Dalam ejaan EYD berbicara tentang :
1. Pemakaian huruf, mencakup pembahasan, antara lain :
a. Nama-nama huruf, mencakup huruf abjad yang telah digunakan hingga sekarang (dari Aa-Zz). Di samping itu, dalam bahasa Indonesia terdapat pula diftong (dua vokal berurutan) yang biasa dieja au, ai dan oi, dilafalkan sebagai vokal yang diikuti oleh bunyi konsonan luncuran w atau y. Dalam bahasa Indonesia terdapat pula konsonan yang terdiri atas gabungan huruf, seperti kh, ng, ny, dan sy.

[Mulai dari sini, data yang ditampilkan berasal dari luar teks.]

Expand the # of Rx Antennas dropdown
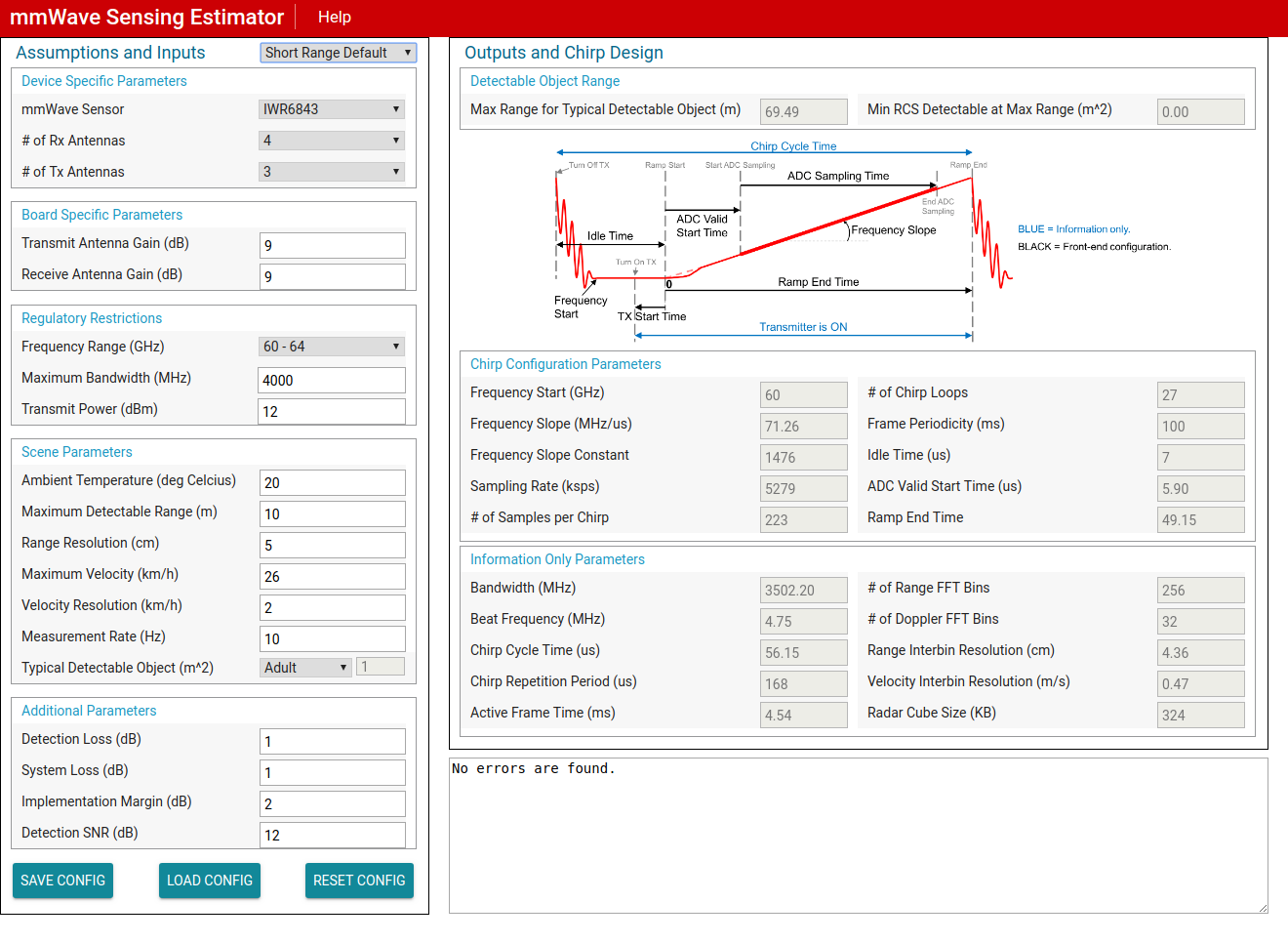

b. Lafal singkatan dan kata. Terkadang kita ragu-ragu ketika ingin melafalkan suatu singkatan atau suatu kata dalam bahasa Indonesia. Ada yang berpendapat bahwa singkatan dari bahasa Inggris harus dilafalkan seperti bahasa aslinya. Hal ini akan mempersulit ketika kita akan melafalkan singkatan dari bahasa Rusia, bahasa Jerman, atau bahasa Aztec, karena nama-nama huruf dalam bahasa tersebut sudah pasti berbeda dengan nama-nama huruf dalam bahasa Indonesia. Akronim (singkatan yang dieja seperti kata) bahasa asing yang bersifat internasional mempunyai kaidah tersendiri, yakni tidak dilafalkan seperti lafal bahasa Indonesia, tetapi singkatan itu tetap dilafalkan seperti lafal aslinya.
c. Persukuan, digunakan pada saat kita hendak memenggal kata dalam sebuah tulisan jika terjadi pergantian garis dengan membubuhkan tanda hubung (-) di antara suku-suku kata itu tanpa jarak atau spasi. Teknik penggunaannya, antara lain :
· Penyukuan dua vokal yang berurutan di tengah kata, contoh lain la-in.
· Penyukuan dua vokal mengapit konsonan di tengah kata, contoh seret se-ret, langit la-ngit.
· Penyukuan dua konsonan berurutan di tengah kata, contoh maksud mak-sud.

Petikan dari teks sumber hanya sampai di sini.